Before I elaborate on that, I want to mention some predictable patterns in the way our bodies change with age. Though we all have different areas and degrees of weakness and imbalance, common ones include the head dropping forward, protracted or forward shoulders, tight hip flexors and weakening of the gluteal muscles.
How do these weakness or imbalances affect the feet? Take the gluteal muscles. Among other functions, they're responsible for turning the leg, via their connection to the thigh, inward or outward. They also can prevent unwanted motion of the leg. If weak or inhibited in their function, the result may be an in-toeing of one or both sides. This occurs because the weak glute can't keep up the external, or outward pull on the leg, therefore allowing excess motion in the opposite, or inward direction. Sometimes an intoe gait is a result of this type of weakness.
With an intoe gait, the foot will tend to 'auto-correct' by pointing straight ahead in the direction that you're walking or running. It does this at a joint in the foot, the subtalar joint. This rolling inward, or pronation, may be excessive. Excessive movement in the subtalar joint may cause faulty energy transmission, impaired efficiency, friction, shearing forces and excess mechanical stress.
The glutes also support the pelvis during walking and running. As your leg swings forward on the non-weight bearing side, the glutes prevent the pelvis from dropping down. This can be demonstrated while standing on one leg.
A 'dropped' pelvis on one side may result in excessive pronation on the opposite side. This happens because as your body weight falls to one side outside your center of gravity, it draws the opposite foot into rolling in that direction to maintain balance.

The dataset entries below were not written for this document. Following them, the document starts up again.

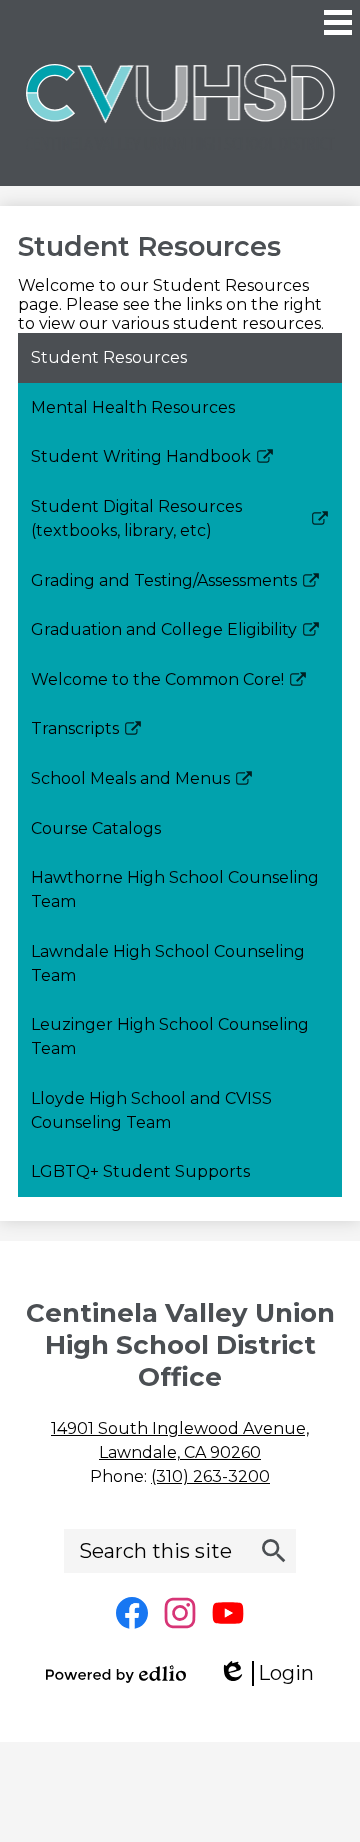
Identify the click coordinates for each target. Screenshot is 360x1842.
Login (273, 1673)
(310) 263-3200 (210, 1476)
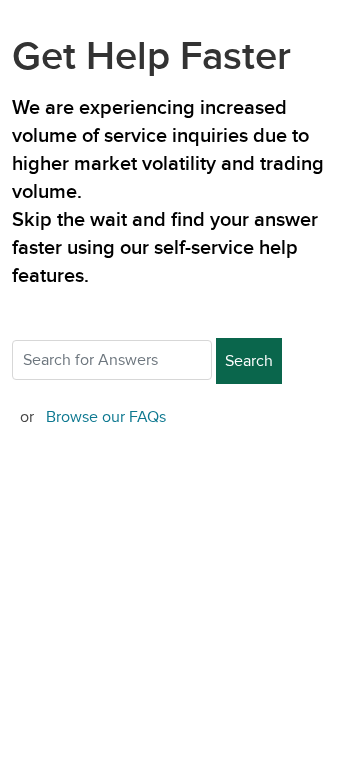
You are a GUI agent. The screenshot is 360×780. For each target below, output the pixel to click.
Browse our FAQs (106, 417)
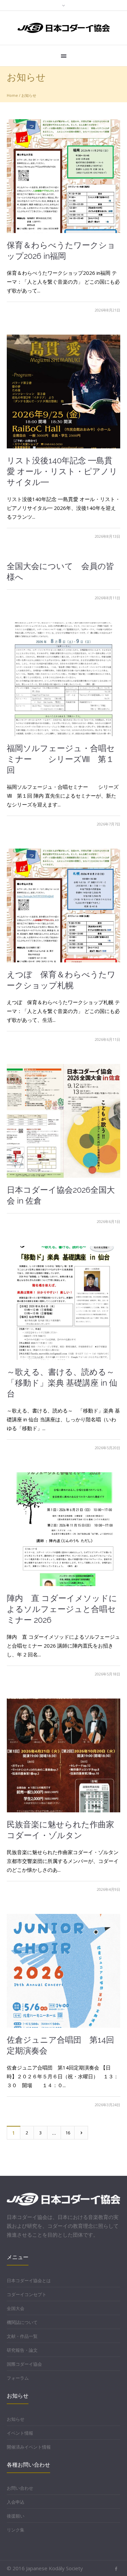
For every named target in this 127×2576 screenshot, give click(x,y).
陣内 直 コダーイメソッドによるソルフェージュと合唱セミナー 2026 (62, 1609)
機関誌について (22, 2322)
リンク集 (15, 2530)
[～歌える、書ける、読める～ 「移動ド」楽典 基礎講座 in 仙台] (63, 1303)
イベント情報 (20, 2433)
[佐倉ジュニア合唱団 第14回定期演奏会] (63, 1971)
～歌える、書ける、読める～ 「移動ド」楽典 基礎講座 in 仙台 (65, 1383)
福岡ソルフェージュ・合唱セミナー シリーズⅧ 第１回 (61, 759)
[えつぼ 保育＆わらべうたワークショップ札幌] (63, 905)
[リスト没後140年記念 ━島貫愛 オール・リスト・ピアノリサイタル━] (63, 391)
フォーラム (18, 2378)
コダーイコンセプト (26, 2294)
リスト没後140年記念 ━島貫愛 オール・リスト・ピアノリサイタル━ (62, 471)
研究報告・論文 (22, 2350)
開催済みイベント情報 (29, 2447)
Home (12, 95)
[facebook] (116, 2569)
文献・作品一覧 (22, 2336)
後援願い (15, 2516)
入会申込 (15, 2502)
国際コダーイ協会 (24, 2364)
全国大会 (15, 2308)
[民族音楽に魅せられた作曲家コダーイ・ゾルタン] (63, 1755)
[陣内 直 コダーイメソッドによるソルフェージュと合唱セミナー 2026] (63, 1529)
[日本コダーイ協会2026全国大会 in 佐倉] (63, 1121)
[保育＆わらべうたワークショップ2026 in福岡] (63, 176)
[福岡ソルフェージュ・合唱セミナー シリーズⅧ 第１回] (63, 679)
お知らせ (28, 95)
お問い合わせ (20, 2488)
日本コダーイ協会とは (29, 2280)
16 (67, 2133)
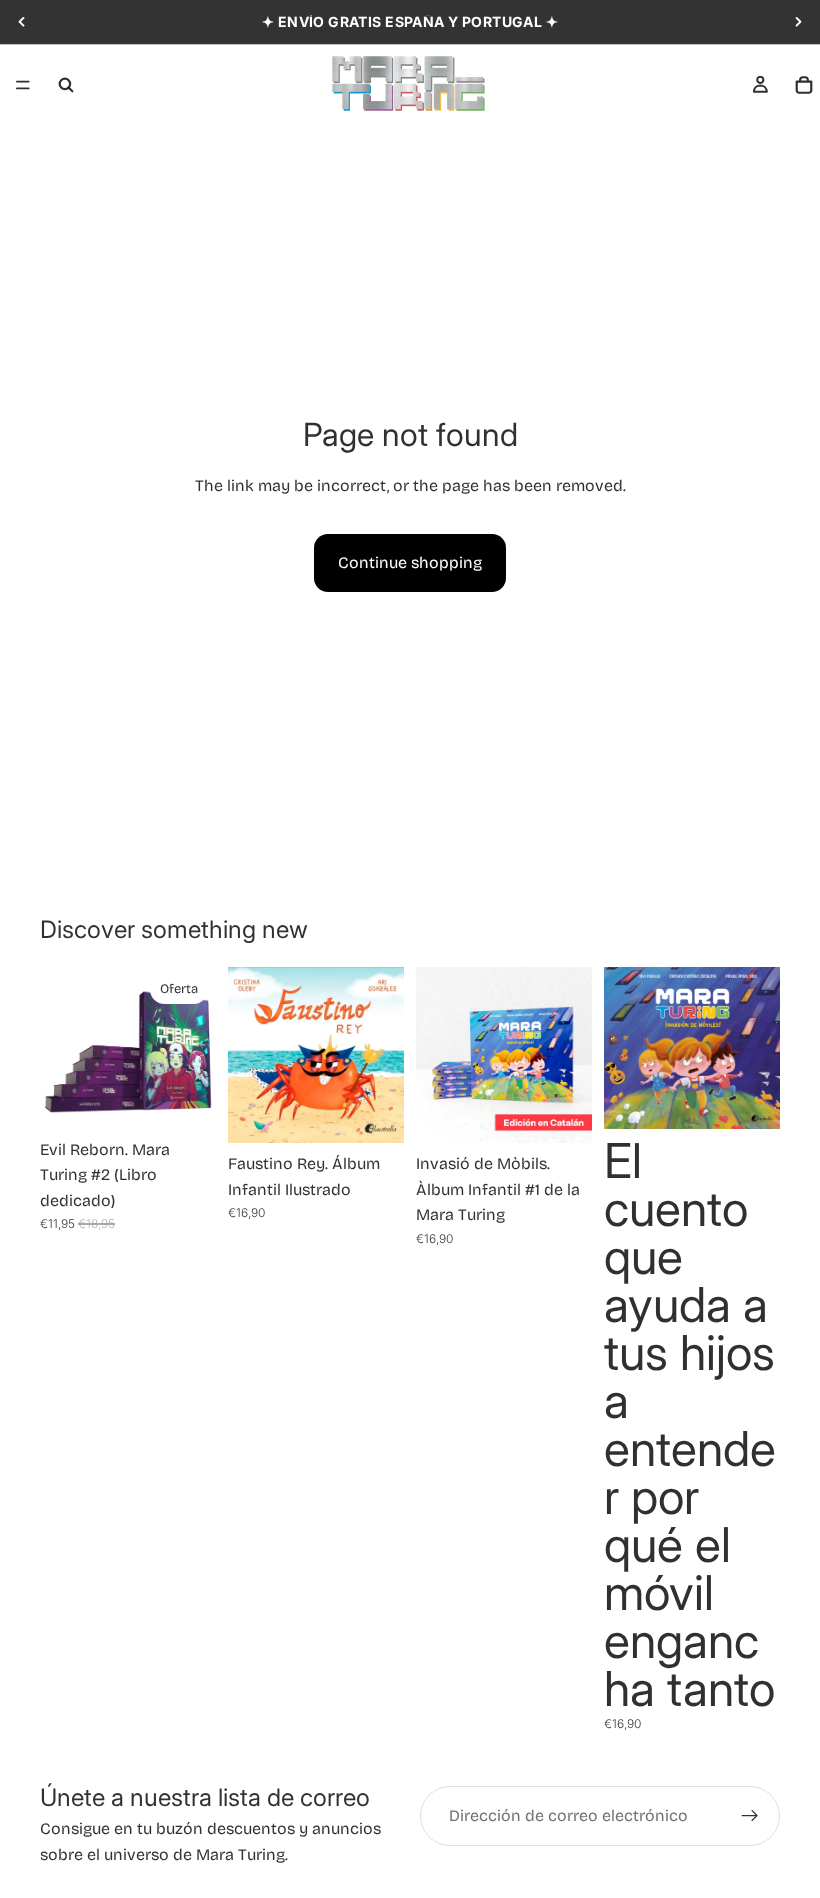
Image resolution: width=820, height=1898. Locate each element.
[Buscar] (66, 85)
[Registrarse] (750, 1816)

The tight hip flexors I mentioned above? As the hips stiffen, flexion, extension and rotation become limited. As is often the case when motion is limited at one joint, compensatory excess movement can occur elsewhere. Besides the low back and knees, the subtalar joints may also compensate resulting in excessive pronation.

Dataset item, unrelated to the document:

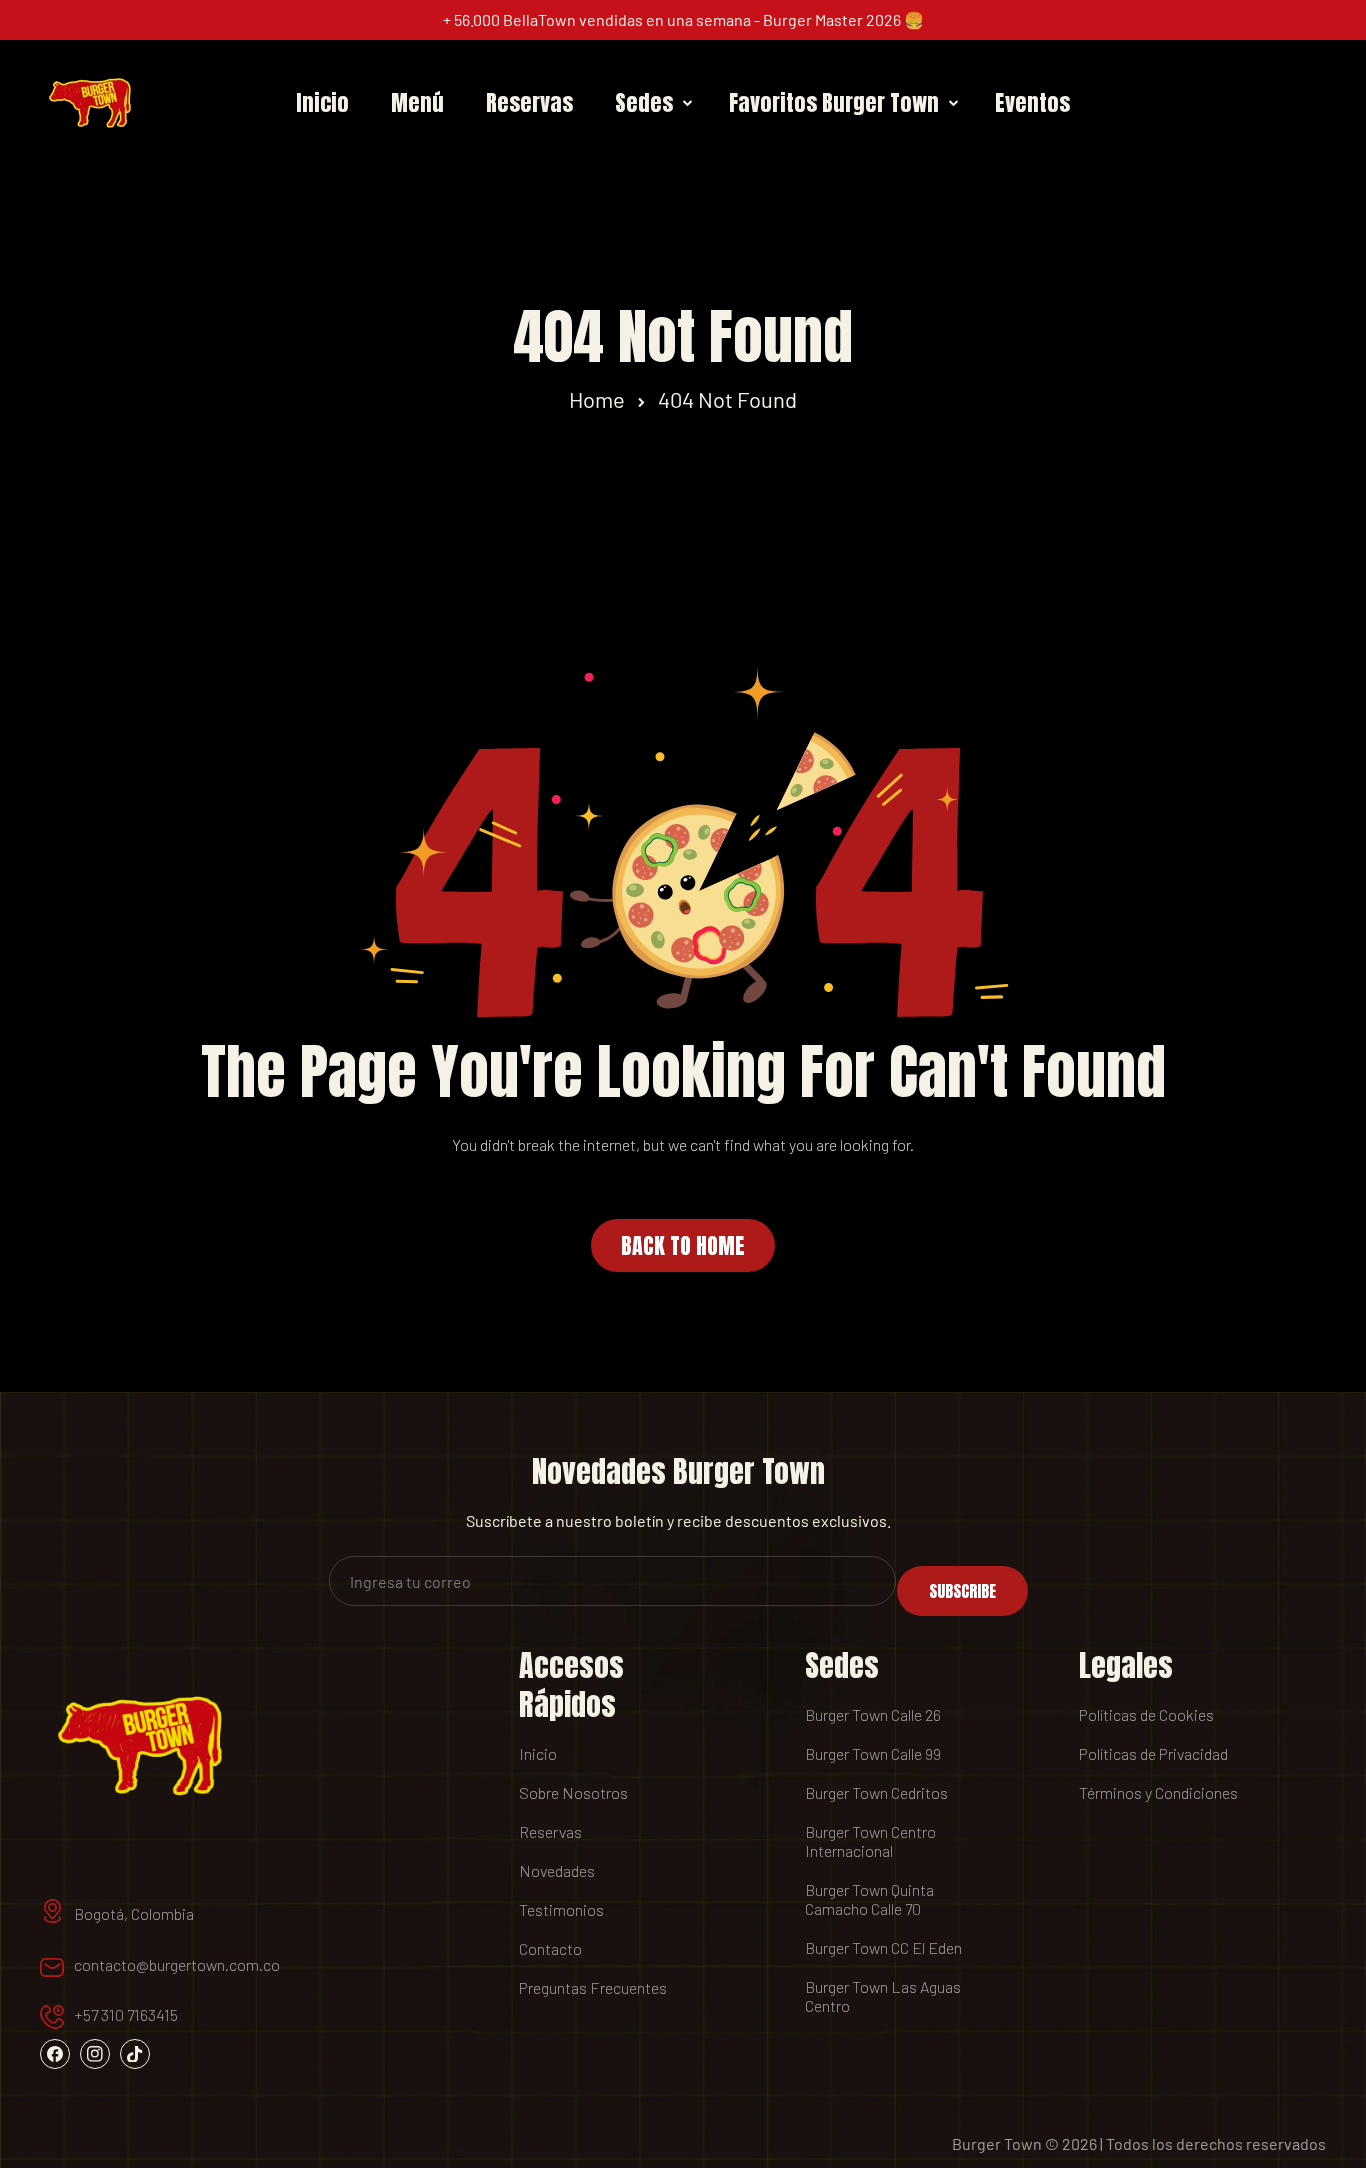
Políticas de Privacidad (1153, 1753)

So there is a definite link between weak core function and increased pronation. The friction and shearing forces which result from pronation are a significant contributing to many foot problems.
A related issue is that, during locomotion, normal function of the knee is dependent upon normal subtalar joint motion. This helps illustrate what is called the closed kinetic chain. In a nutshell, the term is used to explain that a problem with any link can cause compensatory movement elsewhere along the chain.

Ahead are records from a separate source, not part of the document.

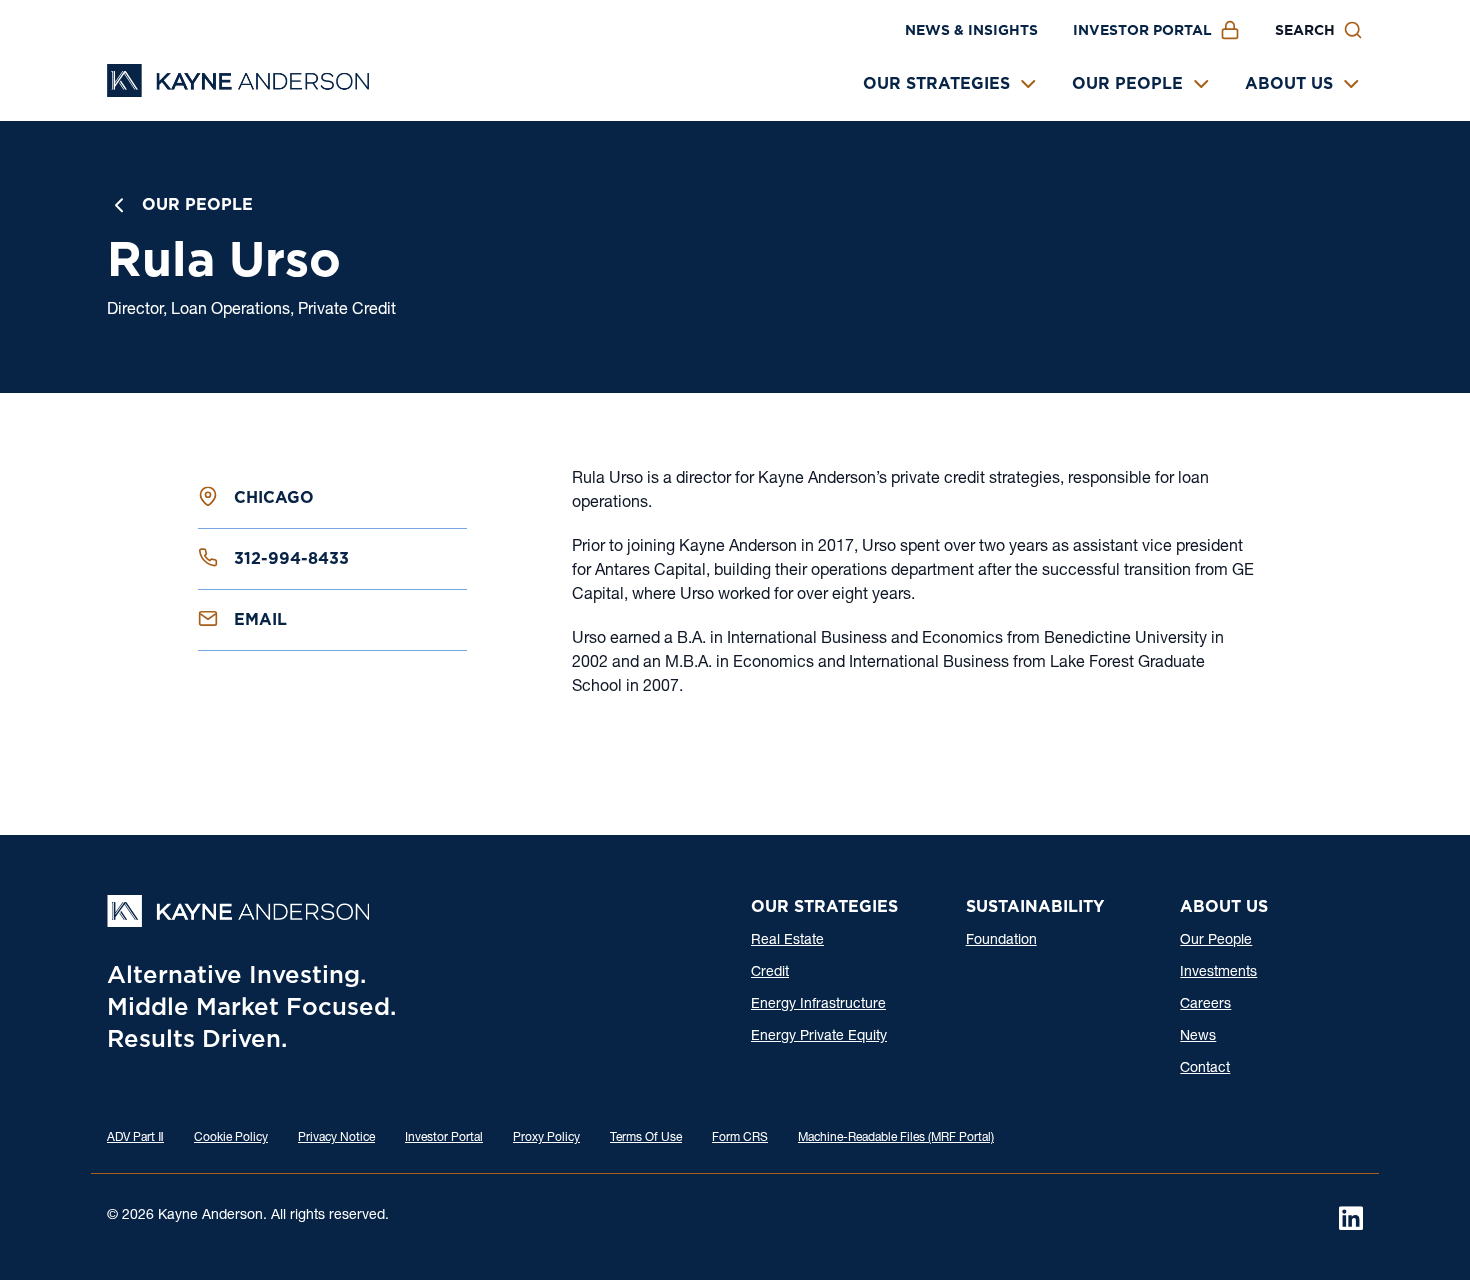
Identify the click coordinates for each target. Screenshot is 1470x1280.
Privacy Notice (336, 1138)
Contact (1205, 1069)
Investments (1218, 973)
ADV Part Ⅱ (135, 1138)
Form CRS (740, 1138)
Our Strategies (936, 83)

So just as a mechanical problem in the foot can affect other, higher links in the chain, core training can have a positive effect on foot function. You might see this as a type of feedback loop.
These are just a few of the ways in which core training, including better hip flexibility and strengthening of the strong muscles located near the center of the body (including the glutes, abdominals, hamstrings, quadriceps and hip flexors) affect foot function.